Questionado sobre as recentes detenções de cidadãos nacionais e estrangeiros, o líder do PSP frisou que Angola deve agir como um Estado organizado, rejeitando, no entanto, práticas de prisão arbitrária.

“Não se pode prender primeiro e investigar depois. Muitos cidadãos são privados da liberdade injustamente, apenas por se manifestarem. Depois da vida, a maior riqueza do homem é a liberdade”, disse.

O PSP elogiou a postura democrática do Governo Provincial de Luanda ao permitir manifestações contra o aumento do combustível e das propinas, mas condenou a actuação da polícia em casos de violência contra civis desarmados.

“Uma vida não tem preço. O Estado deve ser sempre o garante da proteção da pessoa humana, conforme estabelece o artigo 30.º da Constituição”, enfatizou.

Principais eixos programáticos

Entre os objetivos centrais do PSP destacam-se: combater a extrema desigualdade social; reduzir mordomias de deputados, governantes, juízes e procuradores; e garantir uma repartição justa das rendas e riquezas nacionais.

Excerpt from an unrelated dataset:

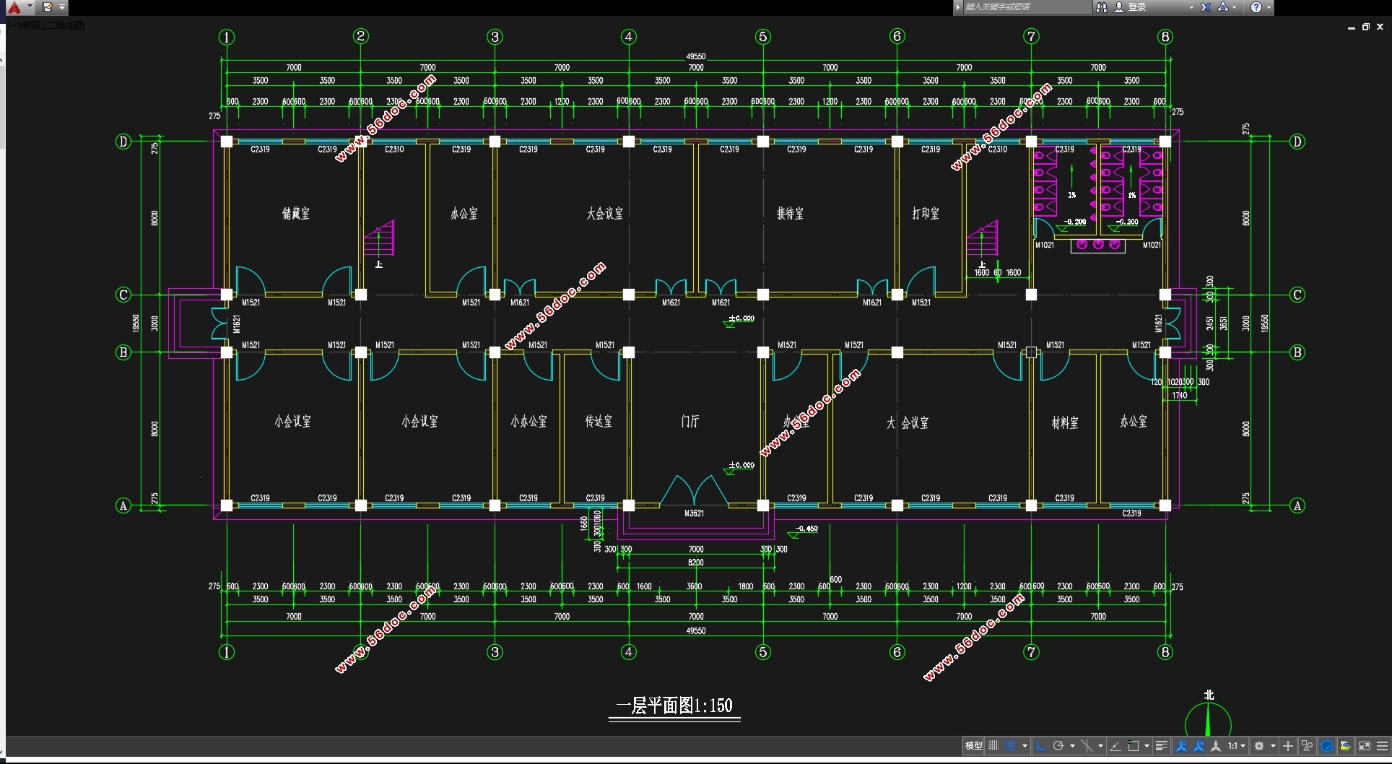The width and height of the screenshot is (1392, 764).
Task: Click the help question mark icon
Action: tap(1256, 7)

    Reiterando a sua posição, Hélder Chihuto voltou a assegurar que, caso o partido alcance o poder, não utilizará o Palácio Presidencial como residência oficial. “O Palácio será apenas um recinto de protocolo diplomático”, concluiu.

    O Imparcial Press apurou que o primeiro lançamento oficial do PSP teve lugar no dia 12 de Junho do corrente ano.